■ **PROBLEM DETAILS**: State how many lines of the records below contain the word "icon". Reply with the number alone.

■ **WORKING DATA**:
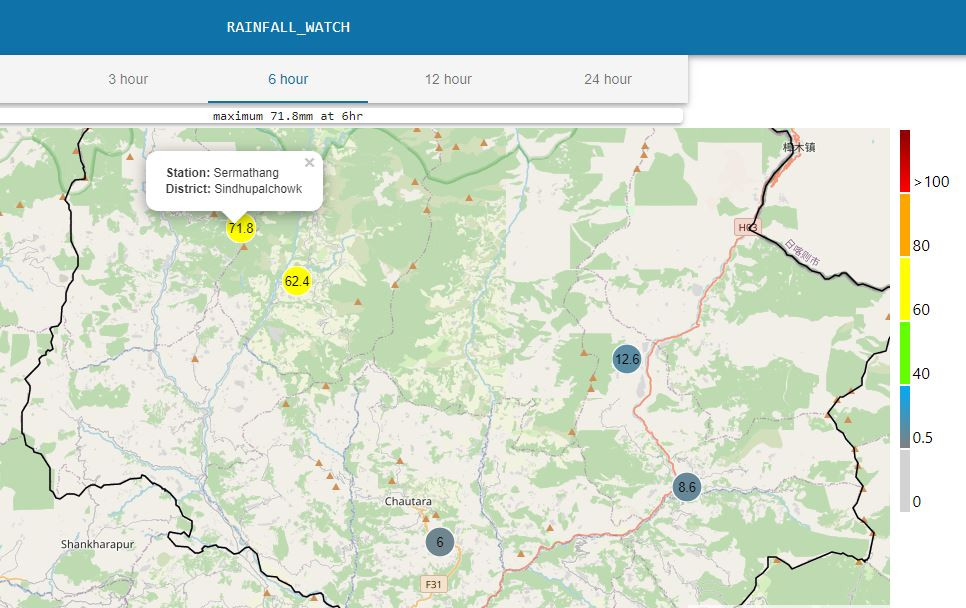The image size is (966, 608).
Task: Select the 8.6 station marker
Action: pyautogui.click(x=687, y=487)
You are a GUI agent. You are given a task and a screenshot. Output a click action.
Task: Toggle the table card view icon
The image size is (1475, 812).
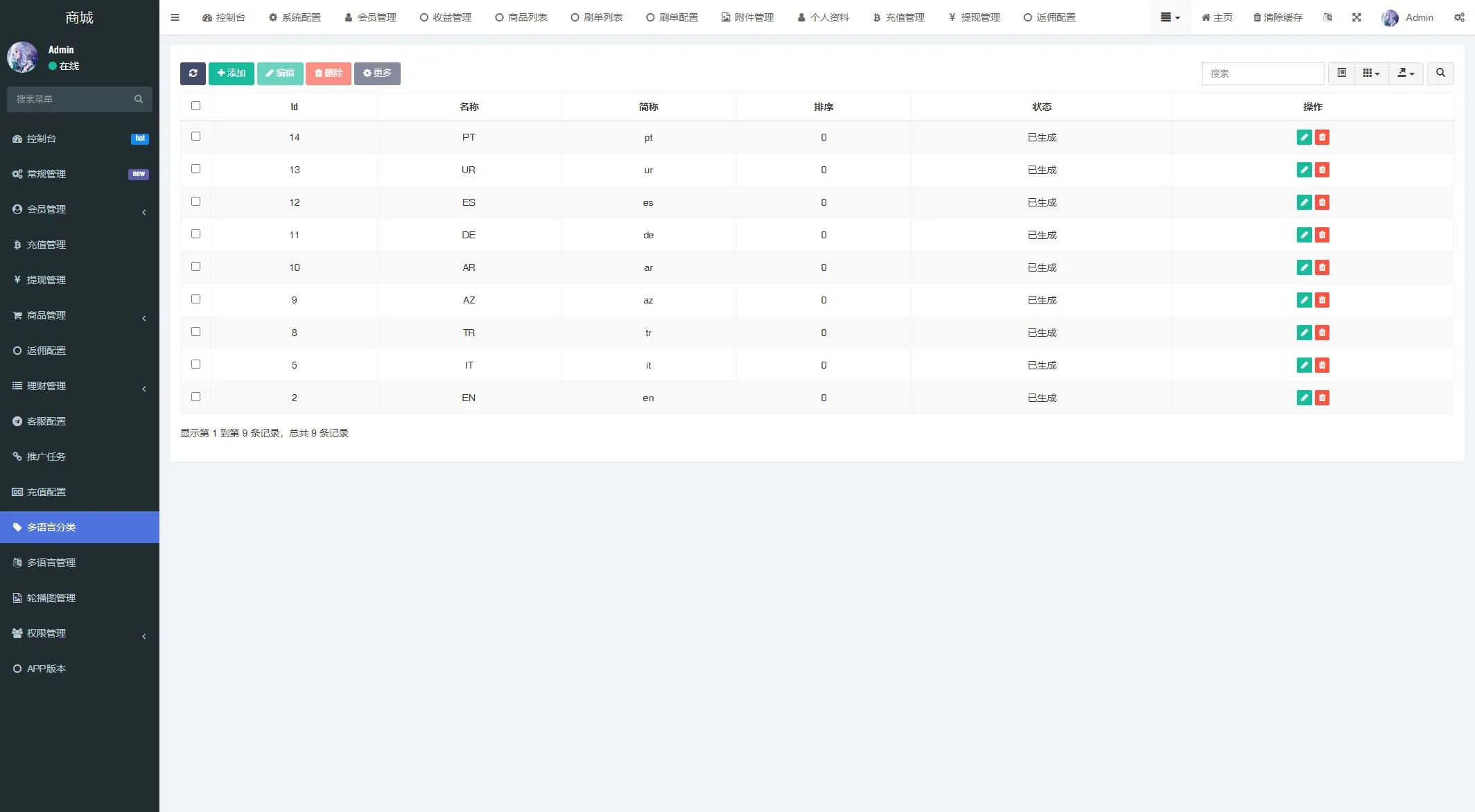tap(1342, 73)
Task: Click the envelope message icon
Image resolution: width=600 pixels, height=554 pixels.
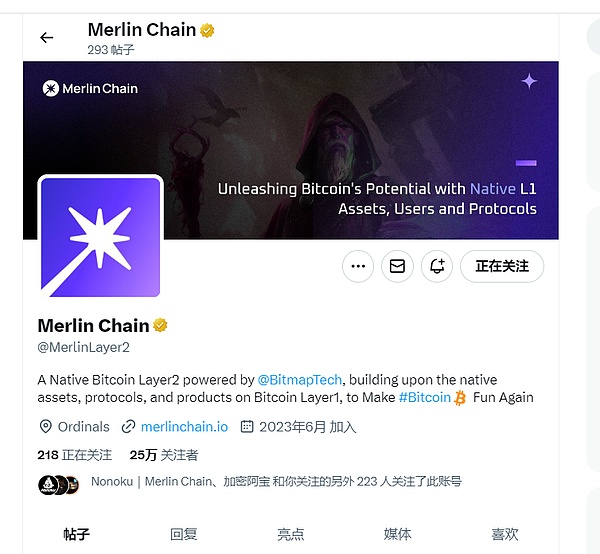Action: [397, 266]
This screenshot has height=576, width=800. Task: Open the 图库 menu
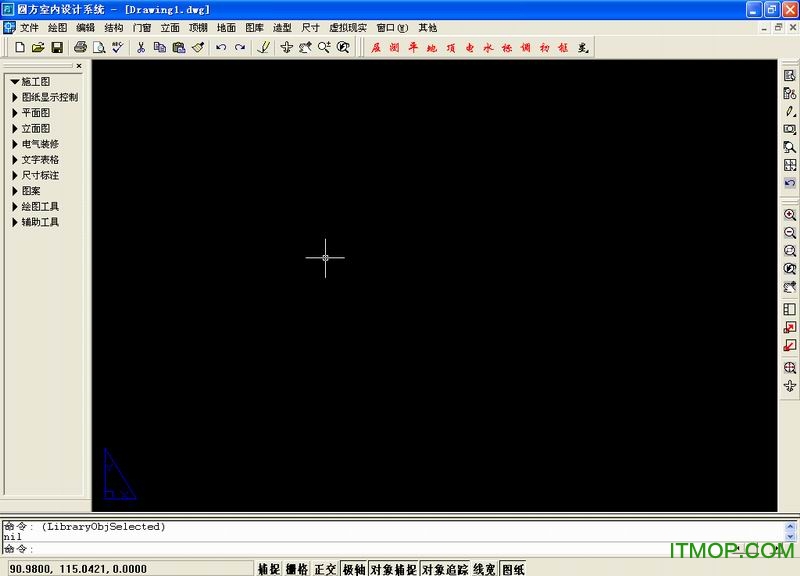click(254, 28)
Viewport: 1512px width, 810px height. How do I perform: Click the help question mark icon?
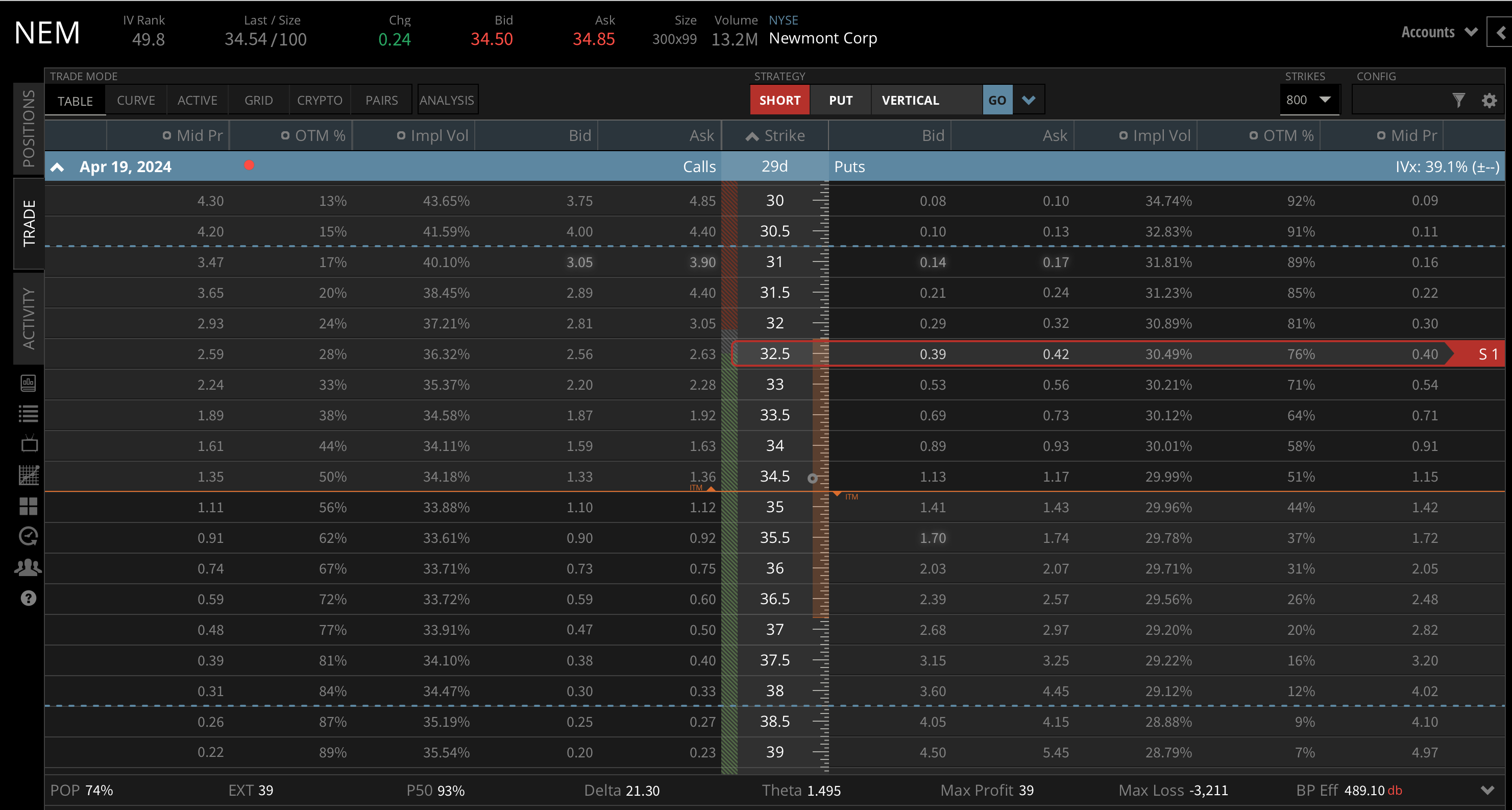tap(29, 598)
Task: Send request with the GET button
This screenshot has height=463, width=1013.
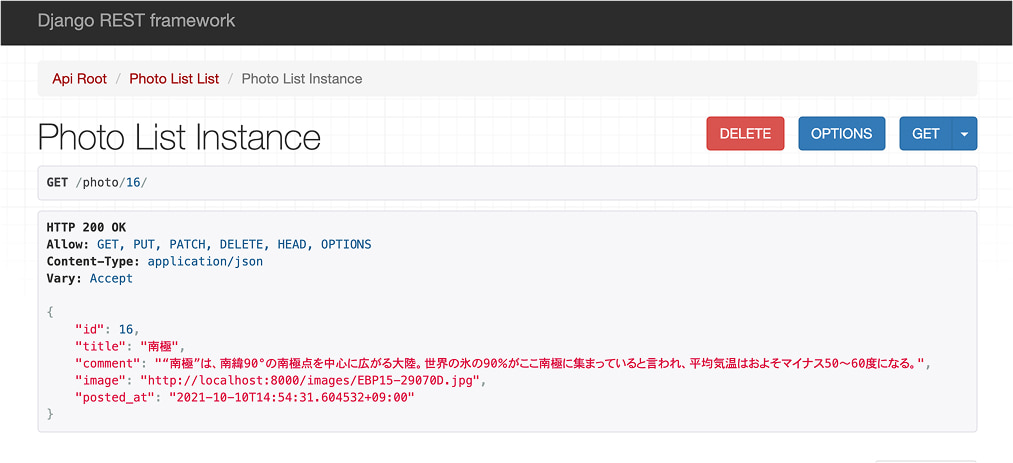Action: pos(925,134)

■ **THE RESULT**: 3